---------- DATASET RECORDS

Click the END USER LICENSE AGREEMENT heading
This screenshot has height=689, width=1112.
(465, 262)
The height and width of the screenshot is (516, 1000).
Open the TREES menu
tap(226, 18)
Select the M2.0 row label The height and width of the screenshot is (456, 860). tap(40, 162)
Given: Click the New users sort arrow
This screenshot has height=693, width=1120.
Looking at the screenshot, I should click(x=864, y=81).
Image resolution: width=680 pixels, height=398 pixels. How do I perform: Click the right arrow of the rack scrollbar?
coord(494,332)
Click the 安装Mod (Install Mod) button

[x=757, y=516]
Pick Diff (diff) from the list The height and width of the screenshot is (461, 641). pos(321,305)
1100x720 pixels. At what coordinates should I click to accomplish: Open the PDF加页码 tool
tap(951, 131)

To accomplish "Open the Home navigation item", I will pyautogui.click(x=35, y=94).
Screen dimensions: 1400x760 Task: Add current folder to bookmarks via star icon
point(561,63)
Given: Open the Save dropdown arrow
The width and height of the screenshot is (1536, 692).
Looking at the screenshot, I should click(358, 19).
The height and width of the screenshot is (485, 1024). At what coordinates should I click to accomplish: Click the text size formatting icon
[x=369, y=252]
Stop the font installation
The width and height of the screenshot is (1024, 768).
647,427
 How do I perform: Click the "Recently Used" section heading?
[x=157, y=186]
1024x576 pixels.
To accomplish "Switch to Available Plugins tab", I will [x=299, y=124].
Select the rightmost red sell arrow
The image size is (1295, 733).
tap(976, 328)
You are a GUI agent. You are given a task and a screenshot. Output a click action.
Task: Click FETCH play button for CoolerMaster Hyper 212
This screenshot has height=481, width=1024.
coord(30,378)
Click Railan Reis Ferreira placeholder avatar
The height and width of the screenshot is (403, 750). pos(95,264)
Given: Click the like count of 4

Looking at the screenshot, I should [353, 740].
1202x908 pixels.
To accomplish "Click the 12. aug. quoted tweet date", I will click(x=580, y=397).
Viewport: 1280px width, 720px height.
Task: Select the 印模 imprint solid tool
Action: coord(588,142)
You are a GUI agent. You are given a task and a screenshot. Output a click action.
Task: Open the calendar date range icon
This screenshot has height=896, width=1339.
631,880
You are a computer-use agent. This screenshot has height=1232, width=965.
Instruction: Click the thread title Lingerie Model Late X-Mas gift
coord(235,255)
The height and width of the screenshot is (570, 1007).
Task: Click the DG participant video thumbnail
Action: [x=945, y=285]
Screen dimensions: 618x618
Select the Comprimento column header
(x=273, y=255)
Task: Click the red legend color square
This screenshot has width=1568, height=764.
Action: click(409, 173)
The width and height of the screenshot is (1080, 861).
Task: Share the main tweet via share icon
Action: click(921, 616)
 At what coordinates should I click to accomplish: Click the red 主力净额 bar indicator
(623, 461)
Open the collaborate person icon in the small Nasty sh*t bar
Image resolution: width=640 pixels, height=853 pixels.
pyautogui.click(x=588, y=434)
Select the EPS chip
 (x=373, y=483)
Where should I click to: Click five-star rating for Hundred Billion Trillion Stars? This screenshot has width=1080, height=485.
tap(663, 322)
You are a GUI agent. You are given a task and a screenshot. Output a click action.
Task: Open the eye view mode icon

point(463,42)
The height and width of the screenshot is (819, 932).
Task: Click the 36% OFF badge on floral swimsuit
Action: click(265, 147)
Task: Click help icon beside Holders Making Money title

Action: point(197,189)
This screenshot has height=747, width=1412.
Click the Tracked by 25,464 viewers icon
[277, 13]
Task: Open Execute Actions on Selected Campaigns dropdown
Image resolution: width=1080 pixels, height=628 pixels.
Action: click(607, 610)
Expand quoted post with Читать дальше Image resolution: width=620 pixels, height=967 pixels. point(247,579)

--------------------

- _ASSIGNMENT_: Looking at the records above, how many lines contain "dropdown"? Only the number is needed.

- _ANSWER TO THIS TASK_: 2